Personal information
- Full name: Louis Andrew Riley
- Date of birth: 7 September 1909
- Place of birth: Granville, New South Wales
- Date of death: 20 April 1989 (aged 79)
- Original team(s): Golden Point
- Height: 175 cm (5 ft 9 in)
- Weight: 72 kg (159 lb)
- Position(s): Half forward flank

Playing career^{1}
- Years: Club / Games (Goals)
- 1932–1934: Melbourne / 20 (27)
- 1934–1938: Collingwood / 44 (60)
- Total:  / 64 (87)
- ^{1} Playing statistics correct to the end of 1938.

= Lou Riley =

Australian rules footballer

Louis Andrew Riley (7 September 1909 – 20 April 1989) was an Australian rules footballer who played for Melbourne and Collingwood in the Victorian Football League (VFL) during the 1930s.

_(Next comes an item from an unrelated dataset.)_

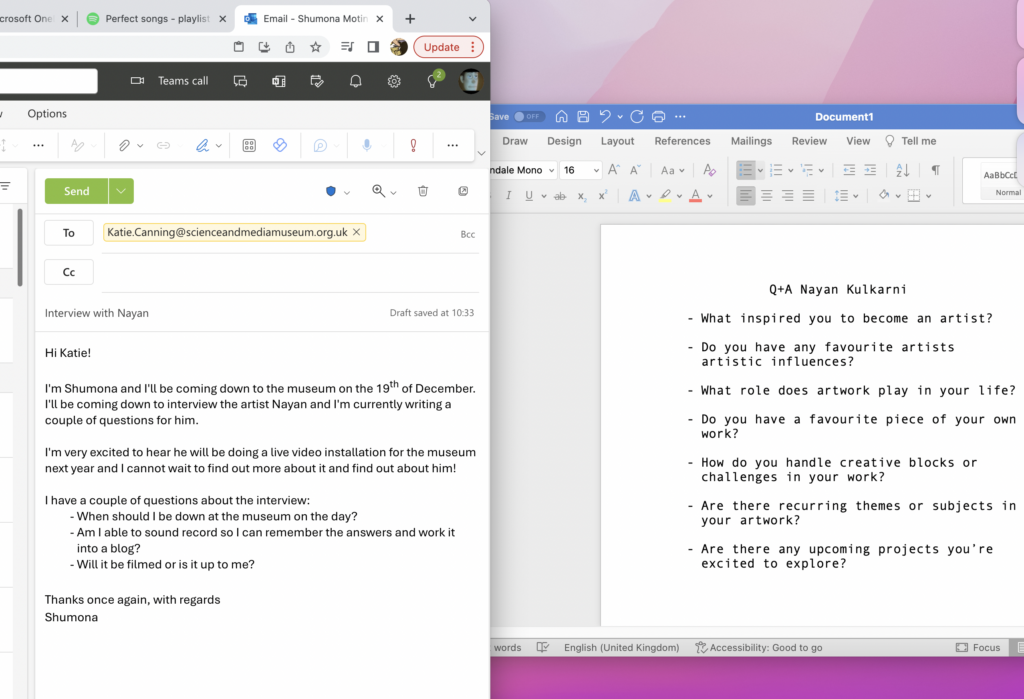
Task: Send the email to Katie
Action: click(x=76, y=191)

The youngest son of Alexander Riley (1873–1911) and Emily Caroline Riley, née Hele (1874–1963), Louis Andrew Riley was born at Granville, New South Wales in 1909. The family moved to Ballarat while Louis was an infant.

Riley, a half forward flanker, spent two and a half years playing at Melbourne before crossing to Collingwood during the 1934 season. He kicked a career high 38 goals in 1935 and finished the year in a premiership team. Another premiership followed in 1936 and he remained at Collingwood for a further two seasons before retiring.